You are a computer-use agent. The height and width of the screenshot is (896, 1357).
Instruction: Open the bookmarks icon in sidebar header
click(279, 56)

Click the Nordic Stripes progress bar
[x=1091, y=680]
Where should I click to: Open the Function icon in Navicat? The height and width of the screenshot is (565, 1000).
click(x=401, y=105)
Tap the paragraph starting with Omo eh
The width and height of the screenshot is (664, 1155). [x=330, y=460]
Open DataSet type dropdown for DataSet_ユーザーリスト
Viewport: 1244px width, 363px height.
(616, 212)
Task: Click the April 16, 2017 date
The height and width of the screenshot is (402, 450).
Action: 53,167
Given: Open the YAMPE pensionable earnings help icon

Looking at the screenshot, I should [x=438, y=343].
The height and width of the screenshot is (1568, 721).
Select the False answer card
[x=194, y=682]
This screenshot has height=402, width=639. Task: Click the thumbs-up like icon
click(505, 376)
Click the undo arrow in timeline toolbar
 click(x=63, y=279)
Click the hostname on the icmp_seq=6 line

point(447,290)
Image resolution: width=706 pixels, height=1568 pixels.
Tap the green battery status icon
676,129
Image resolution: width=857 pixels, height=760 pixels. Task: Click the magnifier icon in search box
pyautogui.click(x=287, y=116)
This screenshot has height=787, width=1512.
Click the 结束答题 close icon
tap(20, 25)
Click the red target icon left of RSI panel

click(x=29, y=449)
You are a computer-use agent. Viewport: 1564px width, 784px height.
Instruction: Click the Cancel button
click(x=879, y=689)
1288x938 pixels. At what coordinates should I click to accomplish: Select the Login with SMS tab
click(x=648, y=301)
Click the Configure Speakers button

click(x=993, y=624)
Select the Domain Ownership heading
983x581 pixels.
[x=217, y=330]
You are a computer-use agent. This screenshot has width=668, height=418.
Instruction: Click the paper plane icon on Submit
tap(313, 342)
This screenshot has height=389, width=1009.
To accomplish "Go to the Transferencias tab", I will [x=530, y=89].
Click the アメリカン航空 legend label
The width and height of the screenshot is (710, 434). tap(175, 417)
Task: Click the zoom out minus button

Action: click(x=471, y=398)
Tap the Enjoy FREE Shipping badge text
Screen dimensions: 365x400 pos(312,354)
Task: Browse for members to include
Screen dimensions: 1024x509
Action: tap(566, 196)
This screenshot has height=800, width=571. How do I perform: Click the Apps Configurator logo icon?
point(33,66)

**Description of the task**
Repeat, character for character, the lines of the material above from the line with "Instruction: Open the" through the line with "Image resolution: width=706".

**Answer for the task**
Instruction: Open the bookmarks icon in sidebar header
click(279, 56)

Click the Nordic Stripes progress bar
[x=1091, y=680]
Where should I click to: Open the Function icon in Navicat? The height and width of the screenshot is (565, 1000).
click(x=401, y=105)
Tap the paragraph starting with Omo eh
The width and height of the screenshot is (664, 1155). [x=330, y=460]
Open DataSet type dropdown for DataSet_ユーザーリスト
Viewport: 1244px width, 363px height.
(616, 212)
Task: Click the April 16, 2017 date
The height and width of the screenshot is (402, 450).
Action: 53,167
Given: Open the YAMPE pensionable earnings help icon

Looking at the screenshot, I should [x=438, y=343].
The height and width of the screenshot is (1568, 721).
Select the False answer card
[x=194, y=682]
This screenshot has height=402, width=639. Task: Click the thumbs-up like icon
click(505, 376)
Click the undo arrow in timeline toolbar
 click(x=63, y=279)
Click the hostname on the icmp_seq=6 line

point(447,290)
Image resolution: width=706 pixels, height=1568 pixels.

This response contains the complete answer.